Every week a new MCP lands in the marketing ecosystem. First came web search. Then CRM. Now Google Ads and Meta both have official MCP servers — and the question I keep getting from founders and growth leads is some version of: does this mean I can fire my paid media agency?

The short answer is: maybe. The honest answer is: it depends on exactly what you're paying that agency to do, and whether you understand the difference between access and judgment.

Here's my view, built from direct experience running paid campaigns across 13 African markets and now building an AI-native growth stack that plugs into the same APIs these MCPs are wrapping.

What the MCPs actually do.

A Model Context Protocol server is, at its core, a structured bridge between an LLM and an external platform's API. The Google Ads MCP exposes campaign creation, budget management, keyword planning, bid strategy adjustment, and performance reporting to any MCP-compatible AI agent. The Meta equivalent does the same for campaigns, ad sets, creative management, audiences, and attribution reads.

What this means in practice: you can instruct Claude or GPT-4o to "review last week's campaigns, identify the three worst-performing ad sets by CPA, and pause them" and it will actually execute those operations. Not draft them. Execute them. The AI has write access to your ad accounts.

That is genuinely powerful. For the right use cases.

The pros: where MCPs deliver real leverage.

The cons: where MCPs expose you to risk.

The honest framing

MCPs don't replace paid media expertise. They replace the coordination overhead and execution labour that expertise has historically been bundled with. If your agency's value is in that overhead, they should be worried. If their value is in judgment, strategy, and market knowledge, they're safe — and more useful than ever with MCPs handling the mechanical layer.

What I'm seeing in African markets specifically.

The Africa context makes this more nuanced, not less.

The agency alternative is often not very good. In most Western markets the "should I fire my agency for MCPs" question assumes you have a capable agency to fire. In many African markets — particularly outside South Africa and Nigeria — the quality of paid media management is thin. The median agency is executing based on global best practices that weren't built for local CPMs, local audience behaviour, or local attribution realities. An AI agent with MCPs and the right guardrails can credibly replace that — not because it's better, but because the baseline is low.
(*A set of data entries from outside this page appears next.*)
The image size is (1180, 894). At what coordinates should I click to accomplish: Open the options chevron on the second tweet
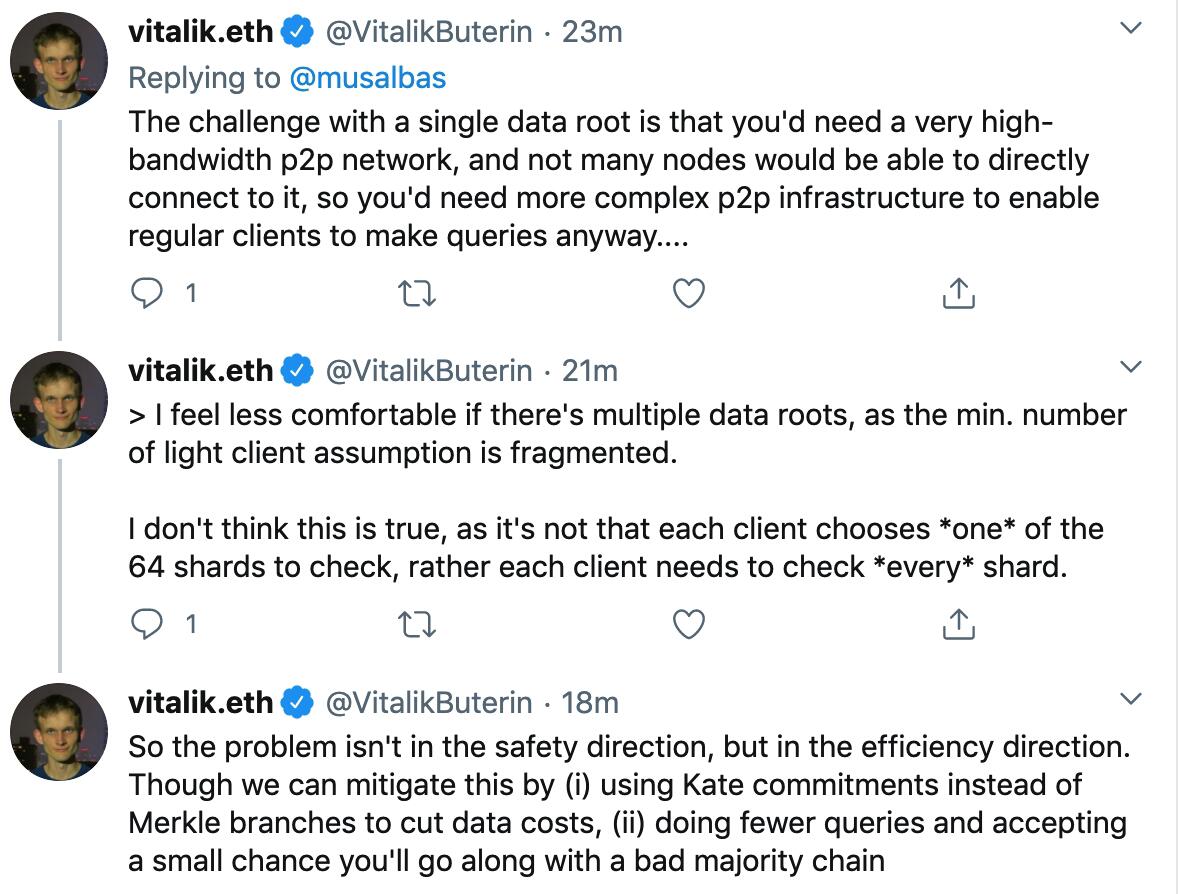[x=1131, y=364]

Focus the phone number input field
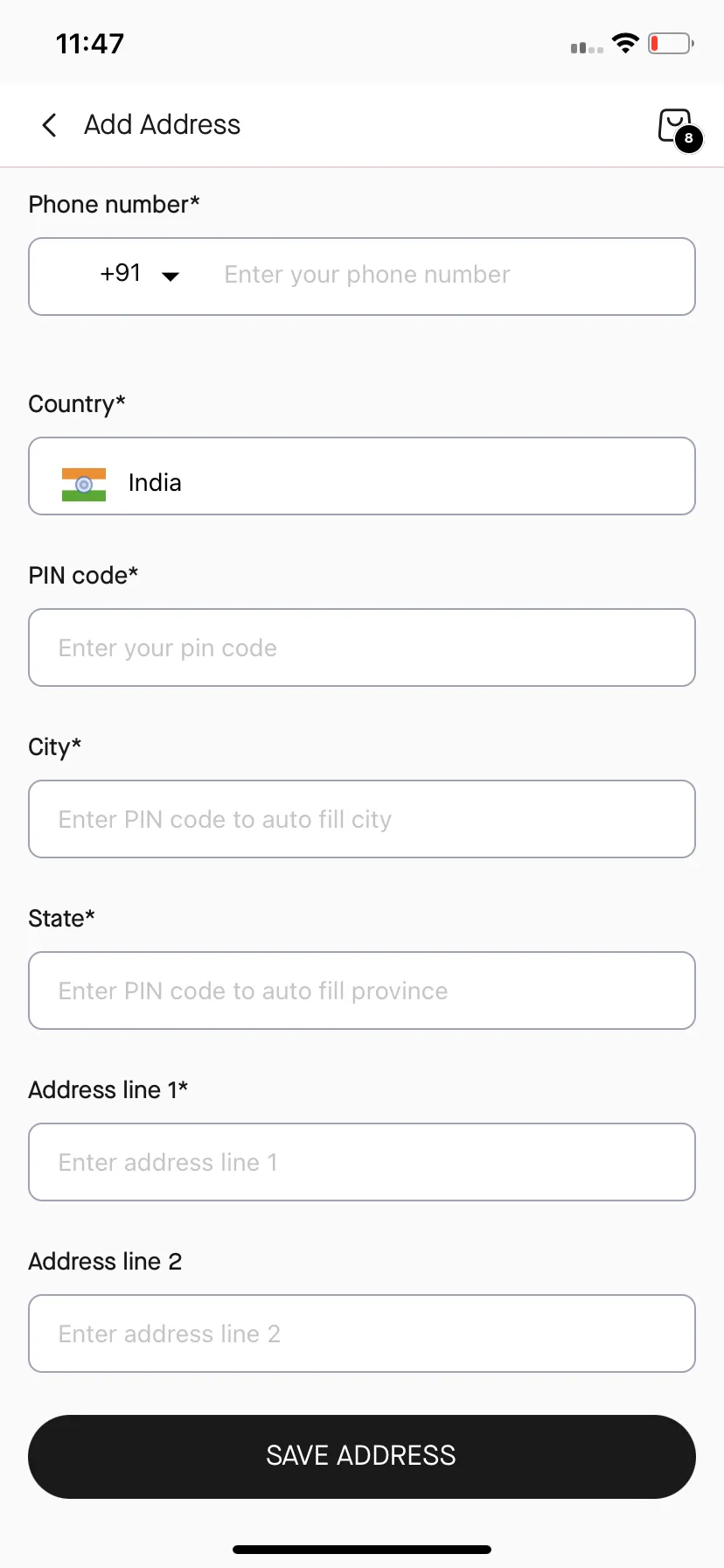tap(450, 275)
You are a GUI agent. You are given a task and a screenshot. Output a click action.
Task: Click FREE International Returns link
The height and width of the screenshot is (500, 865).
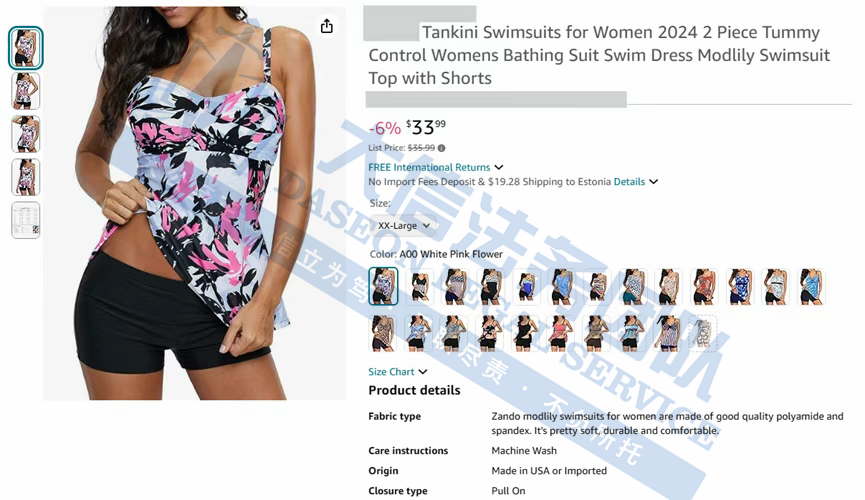tap(429, 167)
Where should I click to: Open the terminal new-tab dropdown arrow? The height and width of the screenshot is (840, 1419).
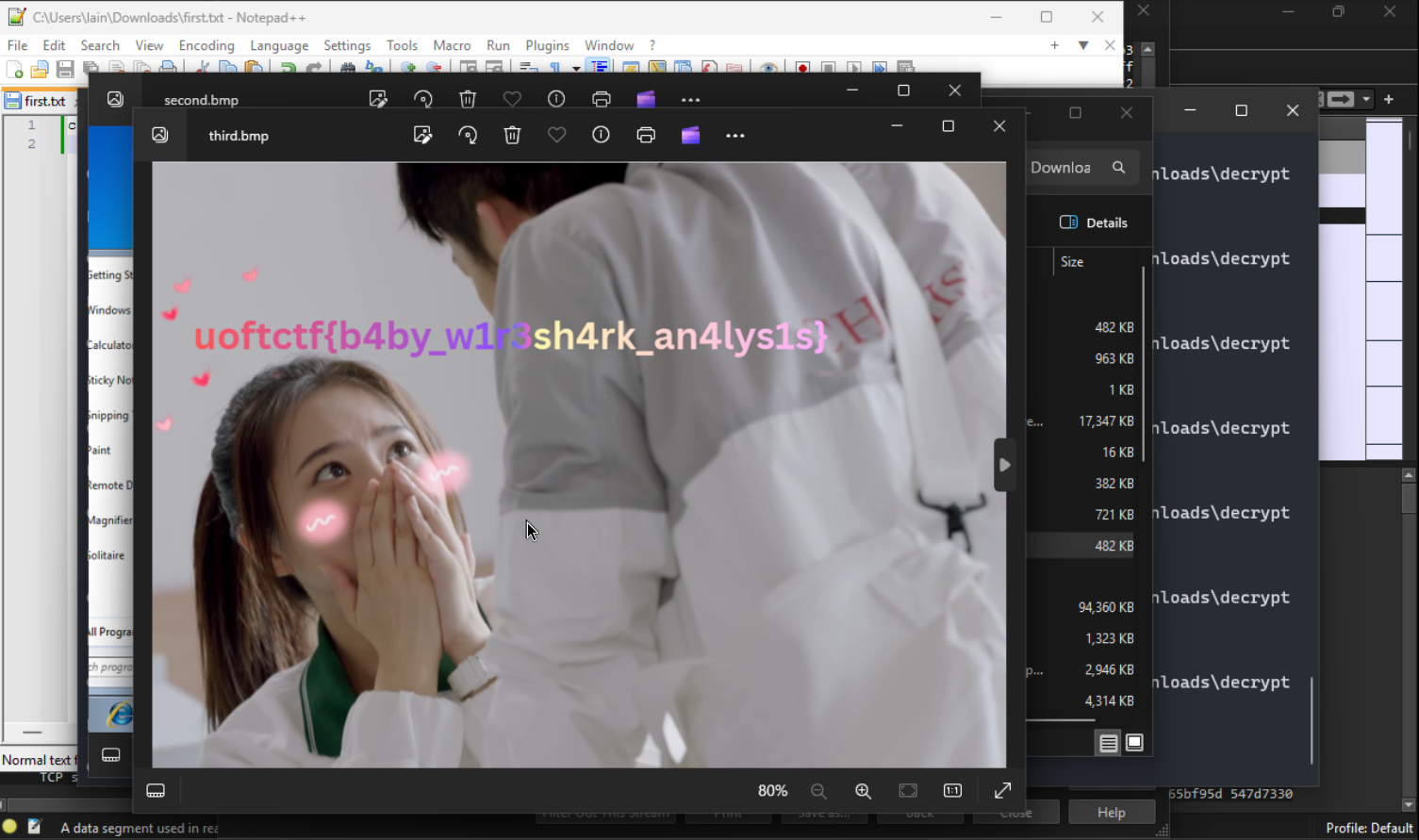tap(1366, 99)
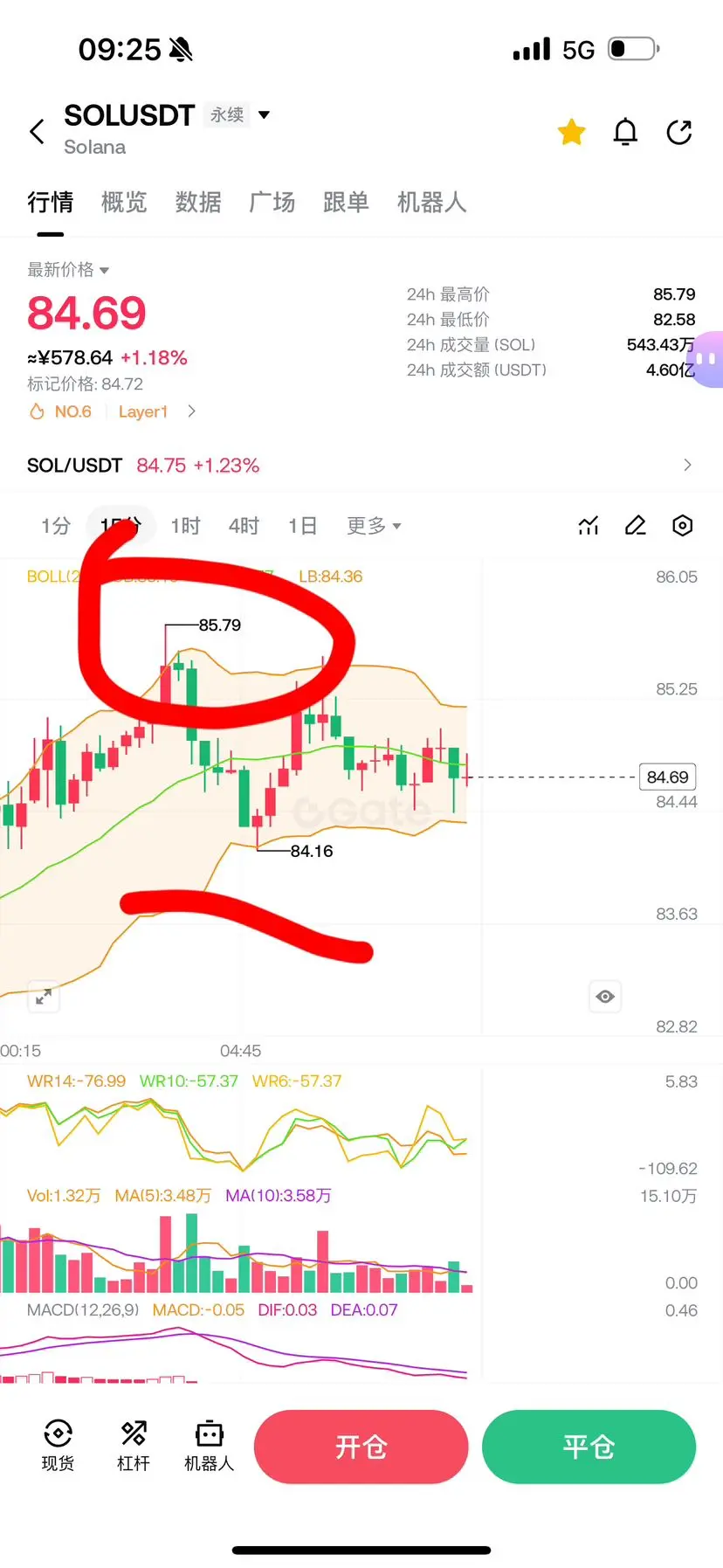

WhatsApp complicates everything. A meaningful chunk of paid media conversions in Africa don't happen in-app or on a landing page — they flow into WhatsApp and disappear from the attribution view. MCPs read what the platform reports. They can't see the WhatsApp conversion. This means any MCP-driven optimisation that's scaling toward reported conversion will, in many African market contexts, be optimising toward a proxy that doesn't accurately represent business outcome. You need a human who understands this and adjusts.

CPMs are structurally different. African CPMs on Meta and Google are dramatically lower than Western equivalents — sometimes by an order of magnitude. This changes the economics of media buying. It changes the creative strategy. It changes the bid strategy. Most of the optimisation logic baked into MCP-executed rules is calibrated for high-CPM, high-competition markets. Running those rules in a low-CPM, lower-competition African context will produce suboptimal outcomes without recalibration.

Regulatory and payment rails add complexity. Running paid media for a fintech in Nigeria means working around NITDA guidelines, platform-level fintech advertising restrictions, and the reality that a significant portion of the conversion funnel runs through USSD. None of that is encoded in an MCP. An agent that doesn't know it will optimise around the wrong constraints.

The verdict, practically.

For a seed-stage African startup with a small budget and no in-house media expertise: MCPs lower the barrier to entry and remove the need for a generalist agency that was charging for overhead you don't need yet. Set them up with tight budget caps, manual approval on any spend-changing action, and weekly human review. You'll get 80% of the tactical execution value at a fraction of the cost.

For a growth-stage business doing meaningful paid media spend in African markets: MCPs should be in your stack for reporting, rules-based optimisation, and creative iteration. They should not be making your strategy calls. The best setup I've seen is MCPs doing the mechanical layer — pulling data, executing tested rules, running copy variants — and a senior media operator doing 4 hours per week of strategy, channel allocation, and anomaly review. That's the new "agency" configuration.

The agencies that survive this transition are the ones who already knew their value wasn't in the dashboard management.